|Die Frankfurt-Tipp Bewertung:|
|Originaltitel:||The Zero Theorem|
|Genre:||Sci-Fi, Drama, Mystery|
|Laufzeit:||Ca. 107 Min.|
|FSK:||From 12 years|
In a world dominated by computers, social networks and advertising, the computer genius Qohen Leth (Christoph Waltz) lives secluded in the ruins of a burnt-out church. With a lot of luck he managed to convince his mysterious boss "Management" (Matt Damon) that he could work more efficiently from his home than in the noisy and hectic environment of his previous workplace. In his own little world, Qohen is to solve the "zero theorem", a mathematical equation that could solve the mystery of the meaning of life. Whenever he makes a big step forward in his efforts, however, he is disturbed by his superior Joby (David Thewlis), by the lascivious Bainsley (Mélanie Thierry) or by Bob (Lucas Hedges), the eccentric son of "Management". Soon Qohen suspects that he should be deliberately prevented from solving the zero theorem. But Qohen can't be so easily dissuaded from his task…
With "The Zero Theorem" director Terry Gilliam once again delivers a very dystopic vision of the future after "Brazil" and "Twelve Monkeys". Again the whole thing is very playful and bizarre, but under this colourful and very peculiar surface it deals again with quite essential questions about life and about being human.

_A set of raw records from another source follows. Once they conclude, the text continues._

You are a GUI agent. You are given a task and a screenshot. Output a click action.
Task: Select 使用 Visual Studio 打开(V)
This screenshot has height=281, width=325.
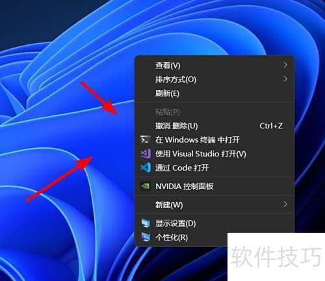214,154
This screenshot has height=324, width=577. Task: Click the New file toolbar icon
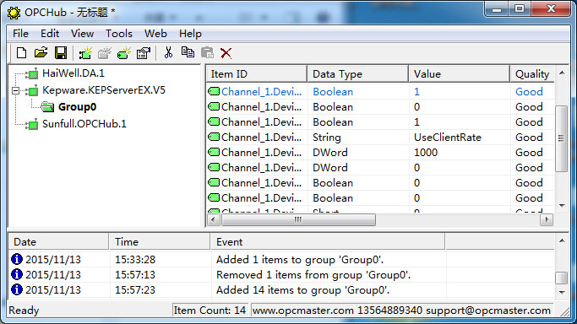pyautogui.click(x=21, y=53)
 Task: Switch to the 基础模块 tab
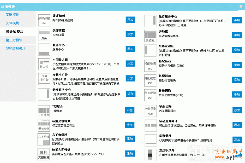pos(13,15)
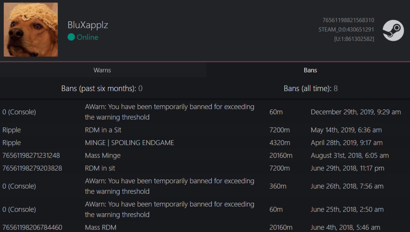Open the dog avatar picture
The image size is (410, 232).
pyautogui.click(x=31, y=30)
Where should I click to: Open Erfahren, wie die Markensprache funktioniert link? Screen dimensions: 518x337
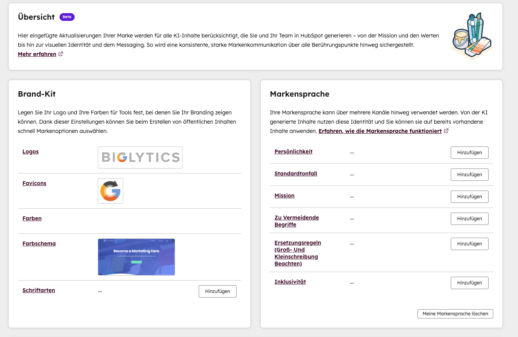380,131
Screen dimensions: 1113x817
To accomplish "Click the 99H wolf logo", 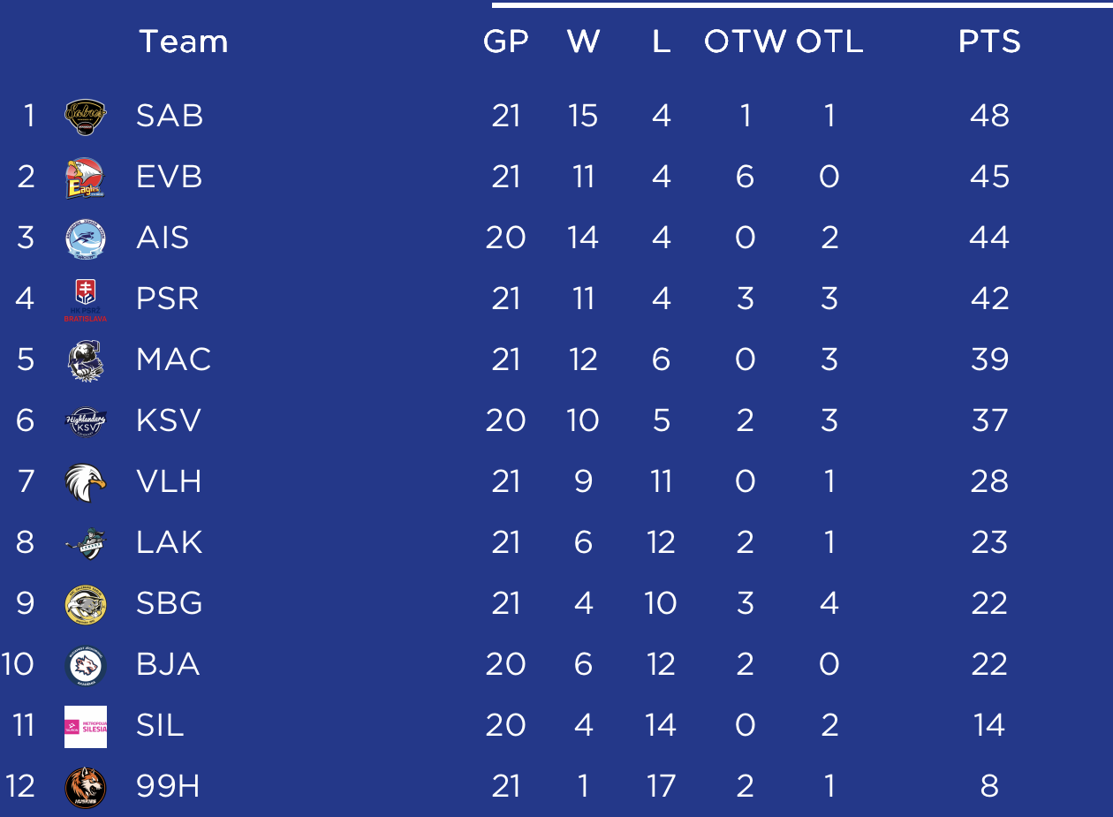I will pos(86,787).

No question about it, Gilliam offers his viewers a lot for the eye again. The equipment is simply great and extremely playful - just as you would expect from a Monty Python member. But in his love for extravagant details Gilliam always loses sight of the story.
Gilliam never wants to serve his audience everything openly on a tray. He demands of his viewers that they think, interpret and look beneath the surface. In principle, this is very positive, especially since the combination of fascinating visual language and multi-layered story can make a movie something very special - as it was the case with "Brazil". But if the story seems to consist only of fragments, which don't want to fit together to a coherent whole, then even the most bizarre designs and the best intentions behind the story don't help to entertain the audience well.
The prerequisites for this are really good. With Christoph Waltz, Gilliam has found a first-class leading actor who embodies the contact-shy hermit in an eccentric but nevertheless extremely sympathetic way. And also the other actors, especially Matt Damon and Mélanie Thierry, raise the movie to a very high level. In addition, some pieces of the story work very well on their own. These moments will be remembered for a long time. It's a real shame that the whole film doesn't succeed in doing this.
Terry Gilliam has never been a filmmaker for the general public, despite some major successes. His films are often strange or very difficult to access, such as the drama "Tideland", which is only released on DVD in this country. In this respect "The Zero Theorem" does not fall completely out of the familiar pattern. And so it can be assumed that faithful Gilliam fans will only be disturbed to a certain extent by the somewhat confused story. For those who like the filmmaker for his eccentric visual language will love "The Zero Theorem". But all the other viewers will surely be annoyed by this search for the meaning of life. And that's why: Only for fans with some deductions worth seeing!